Я так же представляю, как привлекательно сказать, что вы уходите с психотерапии, если вас вдруг забыли в приемной. Правда ли Шарлотта планировала уйти? Или это импульсивная реакция на первичный страх, который она испытала несколько минут назад? Я думаю, не начала ли она снова пить. Иногда люди бросают психотерапию потому, что она заставляет их отчитываться за свои действия, в то время как пациенты этого не хотят. Если они снова начинают пить или изменять – если они делают или не могут делать что-то, что заставляет их испытывать стыд, – они порой предпочитают спрятаться от своего психотерапевта (и самого себя). Что они забывают, так это то, что психотерапия – одно из самых безопасных мест, которое может вызвать чувство стыда. Но столкнувшись с ложью из-за оплошности или с необходимостью противостоять стыду, они могут вообще смыться. Что, конечно, не решает проблем.
– Я сделала выбор еще до того, как пришла сюда, – говорит Шарлотта. – Мне кажется, я иду на поправку. Я по-прежнему в завязке, на работе все хорошо, я не ругаюсь так сильно с мамой и не встречаюсь с Чуваком, даже заблокировала его в телефоне. – Она делает паузу. – Вы злитесь?
Злюсь ли я? Я определенно удивлена (потому что думала, что она справилась со своим страхом зависимости от меня) и разочарована, что, признаюсь я сама себе, и есть эвфемизм для «злюсь». Но под этой злостью лежит тот факт, что я беспокоюсь за нее – возможно, сильнее, чем должна бы. Я беспокоюсь, что пока она не попробует быть в здоровых отношениях, пока не найдет покоя во взаимоотношениях с отцом, она будет страдать и упустит многое из того, чего хочет. Я хочу, чтобы она справилась с этим в двадцать, а не в тридцать; я не хочу, чтобы она теряла время. Я не хочу, чтобы однажды она запаниковала: «Половина моей жизни закончена». И при этом я также не хочу препятствовать ее независимости.

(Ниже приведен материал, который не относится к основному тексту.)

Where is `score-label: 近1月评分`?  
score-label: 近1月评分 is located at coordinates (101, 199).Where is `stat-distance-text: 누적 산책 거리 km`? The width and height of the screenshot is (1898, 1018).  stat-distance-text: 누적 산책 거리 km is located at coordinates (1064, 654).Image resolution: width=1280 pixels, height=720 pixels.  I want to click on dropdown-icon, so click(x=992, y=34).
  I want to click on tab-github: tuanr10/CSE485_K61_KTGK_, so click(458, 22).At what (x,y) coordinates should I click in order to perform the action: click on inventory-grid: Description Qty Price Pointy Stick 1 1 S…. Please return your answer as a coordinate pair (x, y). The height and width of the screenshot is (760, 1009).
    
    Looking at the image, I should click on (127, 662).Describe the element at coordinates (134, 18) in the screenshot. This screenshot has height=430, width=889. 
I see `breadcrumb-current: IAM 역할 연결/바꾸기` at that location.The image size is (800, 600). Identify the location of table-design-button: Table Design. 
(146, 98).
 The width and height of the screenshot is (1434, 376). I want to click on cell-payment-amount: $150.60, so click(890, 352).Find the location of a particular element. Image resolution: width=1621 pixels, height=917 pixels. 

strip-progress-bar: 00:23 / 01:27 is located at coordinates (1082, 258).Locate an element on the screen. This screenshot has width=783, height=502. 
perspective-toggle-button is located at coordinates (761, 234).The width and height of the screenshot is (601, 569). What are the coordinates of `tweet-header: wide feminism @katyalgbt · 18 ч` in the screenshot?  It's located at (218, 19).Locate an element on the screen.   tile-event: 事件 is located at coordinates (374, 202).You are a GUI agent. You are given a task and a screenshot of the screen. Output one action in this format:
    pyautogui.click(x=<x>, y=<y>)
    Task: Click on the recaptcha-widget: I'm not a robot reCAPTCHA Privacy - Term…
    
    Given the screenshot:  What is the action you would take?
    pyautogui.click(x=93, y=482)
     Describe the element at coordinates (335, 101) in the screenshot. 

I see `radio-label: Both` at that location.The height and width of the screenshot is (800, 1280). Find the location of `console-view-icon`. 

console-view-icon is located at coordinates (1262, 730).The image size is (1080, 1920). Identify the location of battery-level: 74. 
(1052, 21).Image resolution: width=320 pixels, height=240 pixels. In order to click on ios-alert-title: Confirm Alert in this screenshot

Подобно тому как родители растят детей, чтобы однажды их отпустить, психотерапевты работают, чтобы потерять пациента, а не сохранить его.
Тем не менее в этом ее решении что-то кажется поспешным и, возможно, маняще-опасным – как прыжок из самолета без парашюта.
Люди думают, что они ходят на психотерапию, чтобы вскрыть что-то из прошлого и справиться с этим. Но слишком многое из того, что делают психотерапевты – это работа с настоящим, куда мы привносим осознание того, что происходит в головах и сердцах людей день за днем. Их легко ранить? Они часто чувствуют вину? Они избегают зрительного контакта? Они фиксируются на кажущихся незначительными тревогах? Мы берем эти инсайты и побуждаем пациентов пользоваться сделанными из них выводами в реальном мире. Уэнделл однажды выразился об этом так: «То, что люди делают на психотерапии, похоже на бросание баскетбольного мяча в щит. Это необходимо. Но затем нужно пойти и сыграть в настоящую игру».